Henkin traces the origin of the seven-day week to the Romans about 2,000 years ago:
“As the scholars Ilaria Bultrighini and Sacha Stern have recently documented, it was in the context of the Roman Empire that a standardised weekly calendar emerged out of a combination and conflation of Jewish Sabbath counts and Roman planetary cycles … But the crucial formation of our modern experience of weekly time took place around the first half of the 1800s, with the rising prominence of … the differentiated weekly schedule.”
Puritanism — with their weekly stocktaking rituals — and industrialization accelerated the process.
“With the rise of wage labour in the northern and western US, for example, Saturday night became more than just the end of the working week; it was also payday, generating patterns of consumption, commercial leisure and material security that shaped the distinctive feel of each of the intervening days of the cycle …
“The link between diary-keeping and weekly stocktaking also grew more conspicuous during the first half of the 19th century, following the spread of mass-market, preformatted diary books, which typically arrayed periods of approximately a week, as opposed to the monthly spreads that had been featured in earlier almanacs. The new calendar formats reinforced the habit of assessing one’s obligations, accomplishments and shortcomings in weekly increments.”

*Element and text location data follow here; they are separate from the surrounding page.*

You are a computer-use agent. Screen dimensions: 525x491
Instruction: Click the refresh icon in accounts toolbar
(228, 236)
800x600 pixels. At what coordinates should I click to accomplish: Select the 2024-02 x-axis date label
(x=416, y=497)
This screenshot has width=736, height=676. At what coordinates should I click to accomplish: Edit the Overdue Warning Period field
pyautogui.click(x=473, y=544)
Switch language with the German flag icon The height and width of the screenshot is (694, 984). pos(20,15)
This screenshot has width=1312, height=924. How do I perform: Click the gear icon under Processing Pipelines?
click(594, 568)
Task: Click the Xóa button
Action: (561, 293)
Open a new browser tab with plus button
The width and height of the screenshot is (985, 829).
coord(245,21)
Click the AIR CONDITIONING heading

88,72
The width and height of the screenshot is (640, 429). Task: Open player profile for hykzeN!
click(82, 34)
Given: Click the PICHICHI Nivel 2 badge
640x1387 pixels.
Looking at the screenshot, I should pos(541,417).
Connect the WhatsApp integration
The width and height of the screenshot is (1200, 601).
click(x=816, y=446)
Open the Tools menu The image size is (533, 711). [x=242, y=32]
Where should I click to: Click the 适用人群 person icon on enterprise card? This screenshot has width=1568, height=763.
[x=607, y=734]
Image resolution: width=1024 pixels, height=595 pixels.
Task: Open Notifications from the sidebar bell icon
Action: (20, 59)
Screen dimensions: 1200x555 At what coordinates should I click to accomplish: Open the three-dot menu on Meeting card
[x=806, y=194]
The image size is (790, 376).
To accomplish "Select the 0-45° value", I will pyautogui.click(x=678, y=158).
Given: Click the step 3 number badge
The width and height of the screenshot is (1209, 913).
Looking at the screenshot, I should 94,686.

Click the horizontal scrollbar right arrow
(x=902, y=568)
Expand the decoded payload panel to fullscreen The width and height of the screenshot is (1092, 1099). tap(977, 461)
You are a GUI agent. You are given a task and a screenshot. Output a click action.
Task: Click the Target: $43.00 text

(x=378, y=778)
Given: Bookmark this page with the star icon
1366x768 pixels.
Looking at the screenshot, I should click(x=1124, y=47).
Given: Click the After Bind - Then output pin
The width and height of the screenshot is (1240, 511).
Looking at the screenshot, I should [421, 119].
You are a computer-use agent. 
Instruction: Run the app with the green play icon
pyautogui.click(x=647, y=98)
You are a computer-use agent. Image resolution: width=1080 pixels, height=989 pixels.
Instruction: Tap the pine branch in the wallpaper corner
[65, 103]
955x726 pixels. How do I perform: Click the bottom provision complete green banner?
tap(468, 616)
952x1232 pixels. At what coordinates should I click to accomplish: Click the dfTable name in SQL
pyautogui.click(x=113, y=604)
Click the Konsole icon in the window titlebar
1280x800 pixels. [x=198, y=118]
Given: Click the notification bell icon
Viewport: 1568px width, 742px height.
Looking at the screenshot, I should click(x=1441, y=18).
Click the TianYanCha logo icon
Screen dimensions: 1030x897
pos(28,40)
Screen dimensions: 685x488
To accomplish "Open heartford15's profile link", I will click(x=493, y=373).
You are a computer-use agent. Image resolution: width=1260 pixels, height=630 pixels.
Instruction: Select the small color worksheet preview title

But, as he points out, these habits were reinforced outside the workplace:
“During the first half of the 19th century, masses of Americans in the northern and western US flocked to theatres, joined fraternal lodges and reform organisations, attended lectures and concerts, and subscribed to newspapers. Increasingly, many also patronised banks (which typically redeemed notes only on certain weekdays) and sent and received letters (which in less populous areas arrived on weekly schedules). All of these practices required participants to attend to what day of the week it was. Whether the activity took place once a week, twice a week or even once a month, so long as meetings, commercial offerings, publications and mail deliveries were consistently attached to particular days of the week, the weekly calendar became indispensable …
“For those who lived in small towns and on farms … they would anticipate the arrival of the weekly mail, apportion the reading of the newspaper they received every seven days, or follow the schedules of a train or stagecoach that passed through regularly on specific weekdays.”
The essay is full of interesting detail and I thoroughly recommend it.